===== DOCUMENT TEXT =====

Hi,
I'm running into a problem with Oracle Text when searching using the ! (soundex) option. I've created a simple test example to highlight the issue.
Oracle Database 10g Enterprise Edition Release 10.2.0.4.0 - 64bit
Windows 2008 Server 64-bit
create table test_tab (test_col varchar2(200));
insert all
into test_tab (test_col) values ('ab-tönes')
into test_tab (test_col) values ('ab-tones')
into test_tab (test_col) values ('abtones')
into test_tab (test_col) values ('ab tones')
into test_tab (test_col) values ('ab-tanes')
select * from dual
/
select * from test_tab
/
begin
ctx_ddl.create_preference ('test_lex1', 'basic_lexer');
ctx_ddl.set_attribute ('test_lex1', 'whitespace', '/\|-_+&''');
ctx_ddl.set_attribute('test_lex1','base_letter','YES');
-- ctx_ddl.set_attribute('test_lex1','skipjoins','-');
end;
/
create index test_idx on test_tab (test_col)
indextype is ctxsys.context
parameters
('lexer test_lex1'
)
/
select token_text from dr$test_idx$i;
TOKEN_TEXT
----------
AB
ABTONES
TANES
TONES
select * from test_tab where contains (test_col, '!ab tones') > 0;
TEST_COL
--------
ab-tönes
ab-tones
ab tones
select * from test_tab where soundex(test_col) = soundex('ab tones');
TEST_COL
--------
ab-tönes
ab-tones
abtones
ab tones
ab-tanes
So my question is, can anyone suggest an approach whereby I can get the Oracle Text Context index (or CTXCAT index if it's more appropriate) to return all 5 rows like the simple Soundex is doing?
I can't really use soundex as this search query will form part of a search screen for a multi-language application. Soundex is limited to English sounding words, so I need the solution to be able to compare strings that may not "sound" English.
It must be an attribute of the BASIC_LEXER, and I've tried skipjoins, start/end-joins, stop lists, but I just cannot get the Soundex feature of Oracle Text to function like the SOUNDEX() function!
Looking at how the tokens are stored dr$test_idx$i I need Oracle Text to almost concat 'AB' and 'TONES' to search as a single string.
Any help greatly appreciated.
Thanks,

===== DATA EXCERPT =====

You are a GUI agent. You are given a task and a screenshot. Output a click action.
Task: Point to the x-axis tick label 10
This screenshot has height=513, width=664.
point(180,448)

=====

◆ **CHALLENGES**
a. Print the stretch of the Oracle Text forum post from "Oracle Database 10g" through "values ('ab tones')".
b. Which database release does the Oracle Text forum post say is being used?

◆ **ANSWERS BY TASK**
a.
Oracle Database 10g Enterprise Edition Release 10.2.0.4.0 - 64bit
Windows 2008 Server 64-bit
create table test_tab (test_col varchar2(200));
insert all
into test_tab (test_col) values ('ab-tönes')
into test_tab (test_col) values ('ab-tones')
into test_tab (test_col) values ('abtones')
into test_tab (test_col) values ('ab tones')

b. Oracle Database 10g Enterprise Edition Release 10.2.0.4.0, 64-bit.